1. The clearing (beyng)
Coming from “beings” and the representing comportment toward them, and seemingly analyzing these merely according to already familiar views and interpretations—we say, for instance, re- presentation is the representation of a “thing” (something) “as” something in the “light” of beingness (e.g., object of use—or, “animal,” “living being,” “equipment,” “work”).
This representation of something as something in the light of . . . is already a framework of that which in itself fits together the “of,” the “as,” and the “in the light of” into a unity; it is the “clearing” of what is cleared in which that which represents (i.e., man) stands, namely such that this “standing” in advance already determines in general the essence of man and such that it must guide and support this essential characterization. No longer: man and in addition and next to him this standing, but the latter and the essence of man as a question! Standing in the clearing—man is in the ground of Da-sein.1 But insistence originarily: mood.

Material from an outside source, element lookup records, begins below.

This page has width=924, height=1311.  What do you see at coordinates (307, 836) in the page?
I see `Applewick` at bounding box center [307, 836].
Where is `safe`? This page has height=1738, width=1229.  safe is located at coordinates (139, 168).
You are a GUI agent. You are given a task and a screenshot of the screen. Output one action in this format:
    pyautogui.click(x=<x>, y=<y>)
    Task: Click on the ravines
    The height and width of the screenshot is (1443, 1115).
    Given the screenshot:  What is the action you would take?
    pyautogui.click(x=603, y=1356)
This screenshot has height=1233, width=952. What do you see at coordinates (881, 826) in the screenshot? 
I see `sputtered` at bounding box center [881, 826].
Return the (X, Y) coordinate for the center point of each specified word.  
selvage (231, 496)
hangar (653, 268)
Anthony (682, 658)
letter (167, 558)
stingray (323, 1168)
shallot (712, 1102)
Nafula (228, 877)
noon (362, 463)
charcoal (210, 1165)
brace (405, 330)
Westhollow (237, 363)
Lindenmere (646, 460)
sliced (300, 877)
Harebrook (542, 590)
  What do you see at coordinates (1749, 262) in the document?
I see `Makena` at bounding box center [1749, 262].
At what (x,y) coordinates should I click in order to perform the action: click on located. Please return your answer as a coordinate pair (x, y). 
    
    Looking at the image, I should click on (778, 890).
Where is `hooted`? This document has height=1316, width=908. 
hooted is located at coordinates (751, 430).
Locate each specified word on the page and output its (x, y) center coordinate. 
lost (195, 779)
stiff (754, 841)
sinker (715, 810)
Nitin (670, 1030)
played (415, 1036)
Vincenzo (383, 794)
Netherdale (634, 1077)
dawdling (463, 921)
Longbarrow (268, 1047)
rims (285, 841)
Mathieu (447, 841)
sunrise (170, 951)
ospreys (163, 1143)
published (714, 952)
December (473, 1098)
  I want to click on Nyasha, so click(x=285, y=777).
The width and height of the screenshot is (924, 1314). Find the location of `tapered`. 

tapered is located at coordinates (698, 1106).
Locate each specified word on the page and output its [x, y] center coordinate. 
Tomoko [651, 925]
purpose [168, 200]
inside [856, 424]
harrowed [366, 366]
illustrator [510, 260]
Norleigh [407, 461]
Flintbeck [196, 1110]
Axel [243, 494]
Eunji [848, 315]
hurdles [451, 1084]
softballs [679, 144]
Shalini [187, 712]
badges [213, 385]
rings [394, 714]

This clearing cannot be explained from beings; it is the “between” [Zwischen] and in-between [Inzwischen] (in the time-spatial sense of the originary time-space). The “of,” “as,” the “in the light of” are not beings, they are nothing and yet not null and naught; on the contrary: they are totally “important” [wichtig], of the heaviest weight [Gewicht], the proper heavyweight and the only thing in which everything that is a being (not merely as beingness, objectness, statehood) as a being “is.”
The clearing is the a-byss as ground, the nihilating counterpart to all that is [das Nichtende zu allem Seienden] and thus the heaviest thing. It
1. Cf. Da-sein {see above I, section 2, p.12}.